That design is what protects the line from being installed on a phone that is not yours. It also means that once the code has been redeemed, even by your own device, scanning it again will fail with an “already used” message.
The Most Common Reason: It Already Worked
Before assuming something is broken, check whether the eSIM is in fact installed. The error often appears because the profile downloaded successfully on a previous attempt, and you are simply trying to scan the same code a second time.
On iPhone, go to Settings, Cellular and look for the new line. On Android, check the SIM or network section of your settings. If the line is listed, the code did its job. You do not need to scan again. If the line is present but has no service, that is an activation problem rather than a QR problem, and toggling Airplane Mode or restarting the phone usually clears it.

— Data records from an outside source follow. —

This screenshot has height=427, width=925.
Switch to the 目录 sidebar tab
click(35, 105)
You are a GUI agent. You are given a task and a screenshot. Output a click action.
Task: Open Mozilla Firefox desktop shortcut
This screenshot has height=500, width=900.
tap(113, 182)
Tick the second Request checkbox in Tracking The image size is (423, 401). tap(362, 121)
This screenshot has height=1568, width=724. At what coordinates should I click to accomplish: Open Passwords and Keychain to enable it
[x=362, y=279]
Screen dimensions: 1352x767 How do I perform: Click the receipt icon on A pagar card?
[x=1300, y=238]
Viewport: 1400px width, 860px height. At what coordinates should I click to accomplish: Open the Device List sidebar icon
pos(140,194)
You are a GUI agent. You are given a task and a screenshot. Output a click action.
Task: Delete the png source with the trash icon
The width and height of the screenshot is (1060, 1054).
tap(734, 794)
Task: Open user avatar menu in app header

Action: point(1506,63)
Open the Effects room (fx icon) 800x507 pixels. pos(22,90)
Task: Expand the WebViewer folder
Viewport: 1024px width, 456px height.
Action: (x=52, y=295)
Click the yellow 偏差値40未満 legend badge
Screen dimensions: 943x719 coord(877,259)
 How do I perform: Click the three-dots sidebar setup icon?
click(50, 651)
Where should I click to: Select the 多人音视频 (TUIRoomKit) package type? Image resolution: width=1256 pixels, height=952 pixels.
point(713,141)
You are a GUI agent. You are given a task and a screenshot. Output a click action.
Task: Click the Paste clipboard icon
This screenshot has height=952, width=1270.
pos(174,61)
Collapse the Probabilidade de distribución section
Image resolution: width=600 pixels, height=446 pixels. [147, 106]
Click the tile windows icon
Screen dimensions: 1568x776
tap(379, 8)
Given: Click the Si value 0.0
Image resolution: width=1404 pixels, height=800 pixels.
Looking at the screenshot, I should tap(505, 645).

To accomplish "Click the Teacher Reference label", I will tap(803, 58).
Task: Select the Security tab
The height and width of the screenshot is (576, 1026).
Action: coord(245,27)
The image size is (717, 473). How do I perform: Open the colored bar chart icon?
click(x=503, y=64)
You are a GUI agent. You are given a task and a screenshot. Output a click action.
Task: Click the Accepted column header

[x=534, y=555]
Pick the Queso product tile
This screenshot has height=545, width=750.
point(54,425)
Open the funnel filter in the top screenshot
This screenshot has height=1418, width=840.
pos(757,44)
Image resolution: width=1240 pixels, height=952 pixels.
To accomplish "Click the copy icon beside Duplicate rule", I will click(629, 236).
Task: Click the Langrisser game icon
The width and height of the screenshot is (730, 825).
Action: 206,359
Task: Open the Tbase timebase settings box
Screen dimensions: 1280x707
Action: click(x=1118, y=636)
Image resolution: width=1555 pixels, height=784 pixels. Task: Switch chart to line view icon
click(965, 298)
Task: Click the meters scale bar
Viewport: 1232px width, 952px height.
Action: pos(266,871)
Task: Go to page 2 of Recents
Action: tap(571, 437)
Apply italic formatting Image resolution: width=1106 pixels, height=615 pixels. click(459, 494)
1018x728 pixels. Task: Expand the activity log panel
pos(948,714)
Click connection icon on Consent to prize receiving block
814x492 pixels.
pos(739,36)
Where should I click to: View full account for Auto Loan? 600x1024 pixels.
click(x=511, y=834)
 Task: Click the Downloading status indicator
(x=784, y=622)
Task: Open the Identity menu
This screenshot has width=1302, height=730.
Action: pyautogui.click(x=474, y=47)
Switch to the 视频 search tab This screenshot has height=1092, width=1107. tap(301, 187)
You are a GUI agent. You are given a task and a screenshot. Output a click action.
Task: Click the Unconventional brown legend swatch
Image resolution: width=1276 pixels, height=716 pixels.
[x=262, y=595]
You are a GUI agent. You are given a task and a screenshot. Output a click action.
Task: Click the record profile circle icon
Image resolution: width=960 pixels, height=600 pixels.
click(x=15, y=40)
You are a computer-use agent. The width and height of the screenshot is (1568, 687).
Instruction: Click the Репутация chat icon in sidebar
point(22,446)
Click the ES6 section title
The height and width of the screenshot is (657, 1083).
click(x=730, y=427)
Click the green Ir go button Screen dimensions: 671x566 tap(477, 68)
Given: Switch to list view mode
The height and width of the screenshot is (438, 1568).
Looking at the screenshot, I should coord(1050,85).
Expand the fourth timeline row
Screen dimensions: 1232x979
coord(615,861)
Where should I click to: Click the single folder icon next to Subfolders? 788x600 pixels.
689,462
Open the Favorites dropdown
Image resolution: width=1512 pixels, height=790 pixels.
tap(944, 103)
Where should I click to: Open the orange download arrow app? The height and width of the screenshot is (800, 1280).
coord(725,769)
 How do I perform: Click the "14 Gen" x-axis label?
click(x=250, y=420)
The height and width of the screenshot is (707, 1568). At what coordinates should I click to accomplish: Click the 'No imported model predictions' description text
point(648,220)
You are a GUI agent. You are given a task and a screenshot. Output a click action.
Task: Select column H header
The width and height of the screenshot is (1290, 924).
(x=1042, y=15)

If You Already Installed It on Another Device
A used code frequently means the profile was downloaded onto a different phone, often during testing or a failed transfer. An eSIM profile can normally live on only one device at a time.
Think back to whether you scanned the code on an old phone, a tablet, or during a setup attempt you abandoned. If so, the profile is on that device. You will need to remove it there before the carrier can re-issue it. Delete the eSIM from the other device, then contact the carrier and ask for a fresh activation code.
If You Deleted the eSIM
Deleting an eSIM does not give you the code back. Once removed, the profile is gone from your phone and the original QR code stays marked as used. This is the most common way people lock themselves out.
The fix is the same: contact the carrier and request a new activation. Many carriers can issue a replacement code or push the profile to your device remotely. Some charge a small re-issue fee, and a few limit how many times they will re-send a profile, so explain clearly that you deleted it by mistake.
What to Do Step by Step
Start by confirming the eSIM is not already installed on the phone in front of you. If it is, stop scanning and fix any service issue with a restart instead.
If it is not installed, check every other device you may have scanned it on and remove the profile there.
If the code is genuinely consumed and you cannot recover the profile, gather your account details and your device EID. You can find the EID under Settings, General, About on iPhone, or in the about or SIM section on Android. Then contact the carrier.
When you reach the carrier, ask them to do one of three things: confirm whether the eSIM is currently active on any device, release and re-issue a new activation code, or push the profile to your device remotely using your EID. Most carriers can do at least one of these on the spot.
Manual Entry as an Alternative
If your carrier provided activation details in text form alongside the QR code, you may be able to enter them by hand even after the QR scan fails. Look for an SM-DP+ address and an activation code, sometimes labelled as a confirmation code.
On iPhone, choose to add an eSIM, then select the option to enter details manually. On Android, look for a manual entry or “enter activation code” option in the eSIM setup flow. Bear in mind that if the underlying profile has truly been consumed, manual entry will fail too, because it points to the same used profile. Manual entry only helps when the QR scan itself was the problem, not when the code is genuinely spent.
How to Avoid This Next Time
A few habits prevent the “already used” error almost entirely. Scan the code only once and wait for the download to finish before doing anything else. Do not scan a code on more than one device to “test” it. Keep a copy of the activation details and any backup code your carrier provides, in case you need to reinstall. Most importantly, never delete an eSIM unless you have confirmed you can get a fresh activation, since deletion does not restore the original code.
If you are switching to a new phone, use your carrier’s official eSIM transfer process or quick transfer feature rather than rescanning the old code. The transfer moves the profile cleanly and leaves the original code irrelevant.
When to Escalate
If the carrier insists the eSIM is not active anywhere yet still will not issue a new code, ask for a supervisor and explain that you have no working profile. A confirmed-inactive line with a dead code is the carrier’s responsibility to resolve, and they can always generate a new activation. There is no scenario where you are permanently stuck, because the profile lives on their servers and they control the codes.
In short, an “already used” message almost always means the code did its job once already, on your phone or another. Confirm where the profile is, remove it if needed, and ask the carrier for a fresh activation. The fix is rarely on the device, and a re-issued code resolves nearly every case.